In quest’ottica l’obiettivo di un intervento di Counseling non è quello di “guarire” una persona, ma di aiutarla a crescere, in un cammino di sempre maggiore centratura e integrazione di sé.

Inoltre, se con la psicoterapia si intraprende un lavoro di cui non si conosce a priori la durata, il counseling avviene in un tempo determinato e su un’area relativa a un problema, rimanendo il più vicino possibile a questo.

La psicoterapia opera sulla patologia -patogenesi- l’intero corso delle sedute sarà orientato a cercare la fonte del disturbo psichico. In tal modo, si opererà al fine di favorire la guarigione del paziente.

Il counseling è centrato sul recupero delle risorse personali del cliente o del gruppo in presenza di obiettivi pratici che il counselor può facilitare il raggiungimento, o in situazioni temporanee di difficoltà.

Chi si sottopone alla psicoterapia può essere una persona con patologia psichica.

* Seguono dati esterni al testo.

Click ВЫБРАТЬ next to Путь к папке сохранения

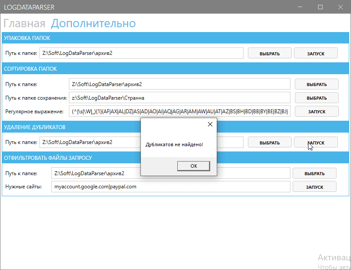tap(316, 97)
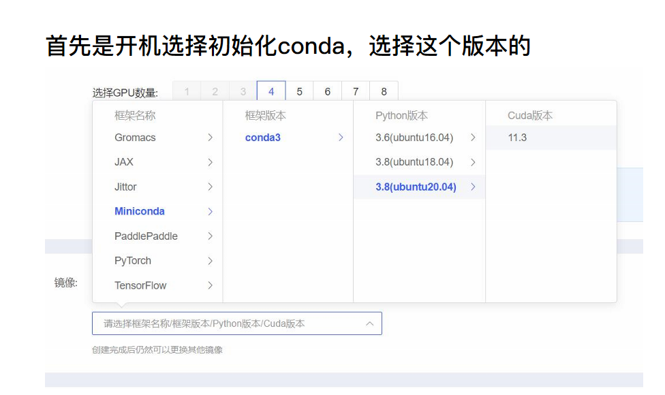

Chi sceglie un counselor è una persona che vuole raggiungere determinati obiettivi o in difficoltà dinnanzi ad un problema che si presenti nel quotidiano, quali possono essere la gestione di stati d’animo, problemi relazionali o a superare momenti di crisi personali. 

 

Un percorso di terapia

La psicoterapia essendo rivolta alla ricerca nel profondo, può richiedere un periodo di tempo molto lungo, anche anni. Nel counseling , chi ha bisogno di aiuto immediato, può trovare soluzioni e risposte in un arco di tempo molto breve.

 

 

(*) Cos'è la Salutogenesi ?

 

Fin dal 1948, l'OMS -Organizzazione Mondiale della Sanità- dichiarava che la salute era qualcosa di più dell'assenza di malattia: la definiva, infatti, come uno stato di completo benessere fisico, mentale e sociale”, implicando così che il benessere o malessere dell'individuo risiede anche nella qualità delle sue relazioni con l'ambiente. La salute diventa la capacità di affrontare e risolvere problemi in maniera soddisfacente e flessibile all'interno del contesto familiare e sociale.

Molte ricerche sembrano confermare questo cambiamento di atteggiamento auspicato dall'Organizzazione Mondiale della Salute e in anni più recenti (1987) sempre l’OMS ha fatto un ulteriore passo avanti definendo e focalizzando il concetto di promozione della salute.